Denis Smalley (City University, Northampton Square, London) coined the term spectromorphology as a conceptualization and term used to describe "the interaction between sound spectra and the ways they change and are shaped through time." This conceptualization is particularly helpful when thinking about electroacoustic music that is more concerned with spectral qualities and their temporal evolution. If music is based more on the traditional compositional model where specific notes play a primary role or if the work is organized metrically, then spectromorphological thinking is not helpful. Smalley further states that "spectromorphological thinking is primarily concerned with music which is partly or wholly acousmatic, that is, music where (in live performance) the sources and causes of the sounds are invisible—a music for loudspeakers alone, or music which mixes live performance with an acousmatic, loudspeaker element." He goes into much further conceptual detail in his article "Spectromorphology: explaining sound-shapes" published in the August 1997 issue of Organised Sound, which I highly recommend.
Is there a difference with the terminology: spatialization, projection and diffusion?
While the scientific community tends to embrace the term spatialization, the use of sound diffusion or sound projection has become a rather controversial issue among some of the electroacoustic community. Projection was used by François Bayle in 1974 when he was describing a music of images shot and developed in the studio and projected in a hall like a film. Bayle stated, "with time, this term—both criticized and adopted, and which at first may strike one as severe—has softened through repeated use within the community of composers, and now serves to demarcate music on a fixed medium..."
Jonty Harrison prefers the term sound diffusion as he has written, "We now know, that whatever the source point, sound does not travel in a tightly controllable beam but diffuses within a given space."
While this issue will remain contentious, we prefer the term projection, as it has a sense of premeditated deliberacy.

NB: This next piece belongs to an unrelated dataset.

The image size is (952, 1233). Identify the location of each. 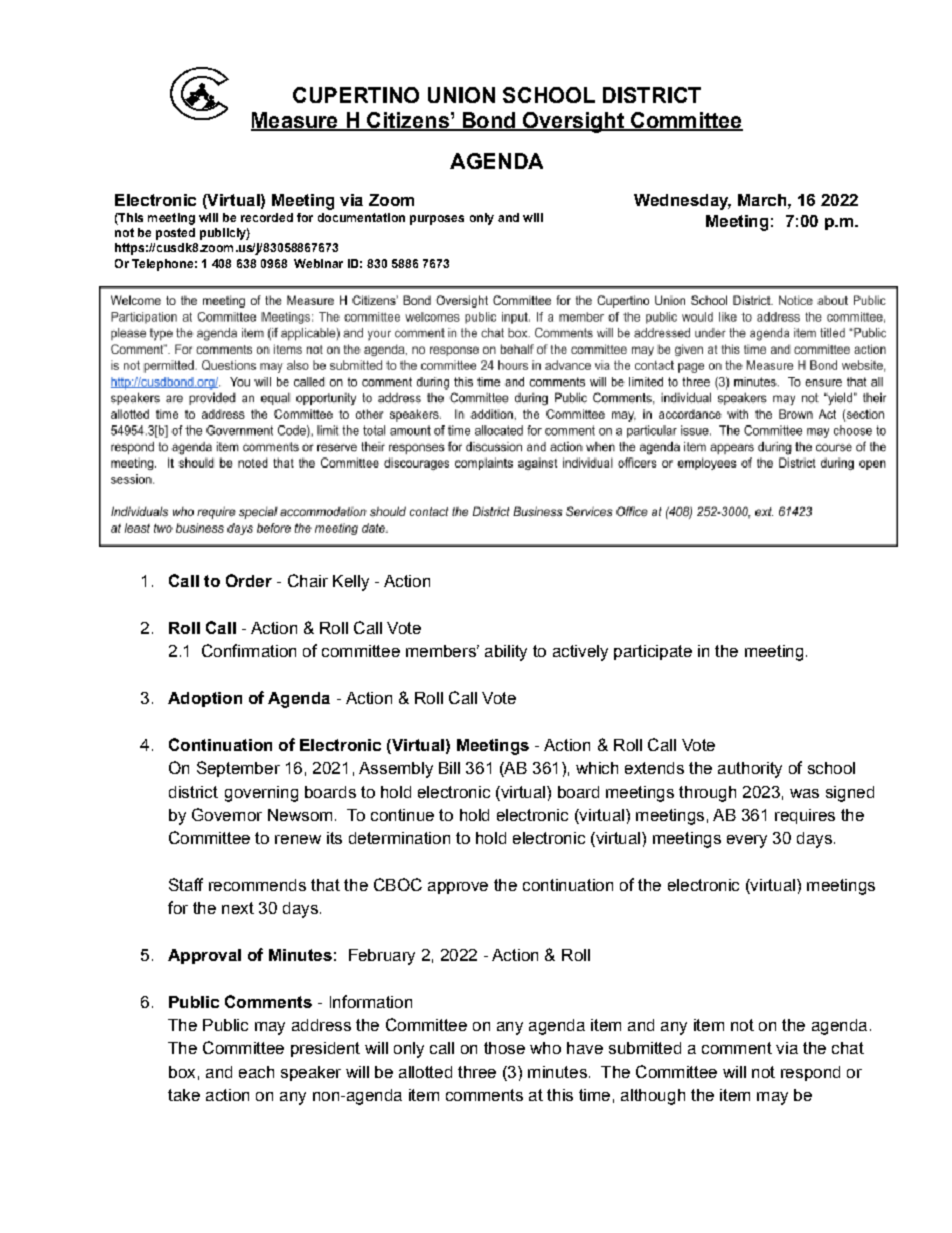
(256, 1072).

So many times, we have witnessed electroacoustic music performances at conferences and festivals with little rehearsal time available, yet the work or works are diffused over a multi-channel system by the composer or engineer, often resulting in the sense of poorly improvised diffusion. This, coupled with the current preoccupation with multi-channel theatre/cinematic sound and home theatre sound systems, has often led young composers to an interest in surround sound as an effect rather than a composed, artistic performance medium. We advocate composed diffusion/projection; a contextual understanding of the music, an awareness of the aesthetic and a development of a methodology and performance practice.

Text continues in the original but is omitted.